Neutral solar wind properties: Advance warning of major geomagnetic storms

Abstract

Coronal mass ejections (CMEs) have been identified as a trigger for large geomagnetic storms. A clever idea to provide advance warning of a high‐speed CME approaching the Earth was recently proposed by Hsieh et al. (1992): ejected solar matter decelerates on its way from the Sun to Earth, energetic neutral atoms (ENAs) are formed in the CME plasma due to recombination, ENAs pass the decelerating CME plasma and arrive first at the Earth. We evaluate the idea to use ENAs for advance detection of the high‐speed Earth‐approaching CMEs and consider the processes involved. Charge exchange between solar wind ions and interplanetary neutral atoms contribute effectively to ENA production. Characteristics of neutral gas within Earth's orbit are updated for both neutral atoms of interstellar origin and from outgassing from interplanetary dust.

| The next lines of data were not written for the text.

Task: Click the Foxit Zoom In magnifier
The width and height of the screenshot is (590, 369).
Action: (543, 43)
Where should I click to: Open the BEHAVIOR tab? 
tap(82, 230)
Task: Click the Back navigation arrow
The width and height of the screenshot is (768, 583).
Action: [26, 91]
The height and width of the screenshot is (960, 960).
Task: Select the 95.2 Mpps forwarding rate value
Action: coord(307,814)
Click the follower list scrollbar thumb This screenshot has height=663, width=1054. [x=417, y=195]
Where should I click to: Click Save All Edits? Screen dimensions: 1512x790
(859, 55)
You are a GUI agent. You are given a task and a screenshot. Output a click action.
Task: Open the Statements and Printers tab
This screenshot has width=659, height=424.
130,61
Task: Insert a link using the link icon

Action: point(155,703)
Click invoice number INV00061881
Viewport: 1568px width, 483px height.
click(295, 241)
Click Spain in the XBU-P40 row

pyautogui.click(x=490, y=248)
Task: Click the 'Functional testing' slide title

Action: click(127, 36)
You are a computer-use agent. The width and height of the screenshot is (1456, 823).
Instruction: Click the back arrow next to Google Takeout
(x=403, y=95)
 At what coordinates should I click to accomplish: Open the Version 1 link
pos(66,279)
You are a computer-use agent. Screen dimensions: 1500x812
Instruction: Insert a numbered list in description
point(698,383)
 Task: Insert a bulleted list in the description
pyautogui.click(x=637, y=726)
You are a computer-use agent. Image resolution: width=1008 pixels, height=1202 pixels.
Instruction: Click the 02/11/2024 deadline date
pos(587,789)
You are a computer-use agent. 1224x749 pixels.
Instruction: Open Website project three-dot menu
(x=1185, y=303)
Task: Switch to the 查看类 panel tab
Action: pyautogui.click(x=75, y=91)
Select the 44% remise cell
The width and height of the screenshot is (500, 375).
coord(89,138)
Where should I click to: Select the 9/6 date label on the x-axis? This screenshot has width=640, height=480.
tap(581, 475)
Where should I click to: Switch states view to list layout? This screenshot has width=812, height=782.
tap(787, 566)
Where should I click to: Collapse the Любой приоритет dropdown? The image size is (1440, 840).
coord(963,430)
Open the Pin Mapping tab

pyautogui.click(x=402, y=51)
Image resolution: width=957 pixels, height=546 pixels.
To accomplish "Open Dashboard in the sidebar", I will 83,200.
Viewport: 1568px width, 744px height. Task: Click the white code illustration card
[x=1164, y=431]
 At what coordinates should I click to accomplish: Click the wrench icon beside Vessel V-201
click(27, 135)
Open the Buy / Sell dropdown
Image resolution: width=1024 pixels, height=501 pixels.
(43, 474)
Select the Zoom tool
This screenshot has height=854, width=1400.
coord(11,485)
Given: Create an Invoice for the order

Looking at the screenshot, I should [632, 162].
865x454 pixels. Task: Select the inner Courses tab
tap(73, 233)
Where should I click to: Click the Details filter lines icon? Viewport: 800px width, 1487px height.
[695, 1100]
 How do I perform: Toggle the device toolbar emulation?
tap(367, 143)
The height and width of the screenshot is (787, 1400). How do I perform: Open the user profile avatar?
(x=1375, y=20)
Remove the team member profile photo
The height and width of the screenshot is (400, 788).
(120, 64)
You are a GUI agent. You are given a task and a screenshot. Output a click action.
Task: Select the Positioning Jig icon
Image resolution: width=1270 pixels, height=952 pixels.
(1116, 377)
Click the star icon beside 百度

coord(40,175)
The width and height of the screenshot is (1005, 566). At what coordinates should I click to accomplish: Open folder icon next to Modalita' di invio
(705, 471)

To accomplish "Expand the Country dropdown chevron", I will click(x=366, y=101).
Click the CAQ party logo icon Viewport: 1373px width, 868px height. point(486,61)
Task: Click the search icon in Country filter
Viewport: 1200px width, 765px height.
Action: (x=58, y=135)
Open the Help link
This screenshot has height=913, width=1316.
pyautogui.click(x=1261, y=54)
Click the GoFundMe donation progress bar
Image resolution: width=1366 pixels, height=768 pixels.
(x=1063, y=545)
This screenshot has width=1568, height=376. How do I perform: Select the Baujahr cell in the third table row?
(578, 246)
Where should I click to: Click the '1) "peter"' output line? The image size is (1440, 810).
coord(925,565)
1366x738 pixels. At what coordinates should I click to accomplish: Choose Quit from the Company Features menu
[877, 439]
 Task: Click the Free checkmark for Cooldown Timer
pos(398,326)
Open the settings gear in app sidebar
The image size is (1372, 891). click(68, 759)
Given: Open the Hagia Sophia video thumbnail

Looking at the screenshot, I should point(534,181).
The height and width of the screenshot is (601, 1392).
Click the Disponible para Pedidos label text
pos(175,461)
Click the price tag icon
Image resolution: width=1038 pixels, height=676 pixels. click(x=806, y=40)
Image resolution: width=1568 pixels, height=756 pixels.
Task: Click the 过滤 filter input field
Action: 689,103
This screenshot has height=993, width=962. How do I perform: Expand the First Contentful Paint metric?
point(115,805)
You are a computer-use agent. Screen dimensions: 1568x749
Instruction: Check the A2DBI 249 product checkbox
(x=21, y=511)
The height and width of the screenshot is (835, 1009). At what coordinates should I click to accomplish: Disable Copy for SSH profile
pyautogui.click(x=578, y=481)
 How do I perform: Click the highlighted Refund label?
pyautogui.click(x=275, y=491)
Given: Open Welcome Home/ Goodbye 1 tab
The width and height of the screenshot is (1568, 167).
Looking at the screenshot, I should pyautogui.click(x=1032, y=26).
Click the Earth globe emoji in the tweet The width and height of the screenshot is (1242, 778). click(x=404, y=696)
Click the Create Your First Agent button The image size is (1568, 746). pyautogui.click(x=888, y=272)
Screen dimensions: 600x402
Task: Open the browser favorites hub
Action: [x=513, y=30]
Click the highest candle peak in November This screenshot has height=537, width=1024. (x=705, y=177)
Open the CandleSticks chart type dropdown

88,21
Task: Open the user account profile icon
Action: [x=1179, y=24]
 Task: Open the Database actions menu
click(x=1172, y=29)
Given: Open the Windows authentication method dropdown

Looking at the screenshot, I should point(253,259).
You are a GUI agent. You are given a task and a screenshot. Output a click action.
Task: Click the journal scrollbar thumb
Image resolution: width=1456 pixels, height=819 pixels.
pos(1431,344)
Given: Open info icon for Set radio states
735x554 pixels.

Computer simulation of CME‐produced ENAs shows that the total flux of CME‐produced ENAs is slightly smaller than the intensity of the quiescent neutral solar wind (NSW) while significantly higher ENA energies make them easily distinguishable from NSW atoms. Arrival of the CME‐produced ENAs is expected 3‐4 hours before the start of a large geomagnetic storm, which provides a basis for advance storm warning and prediction of storm magnitude. The progress in development of ENA measurement technique suggests that both the quiescent NSW and CME‐produced ENAs can be reliably measured.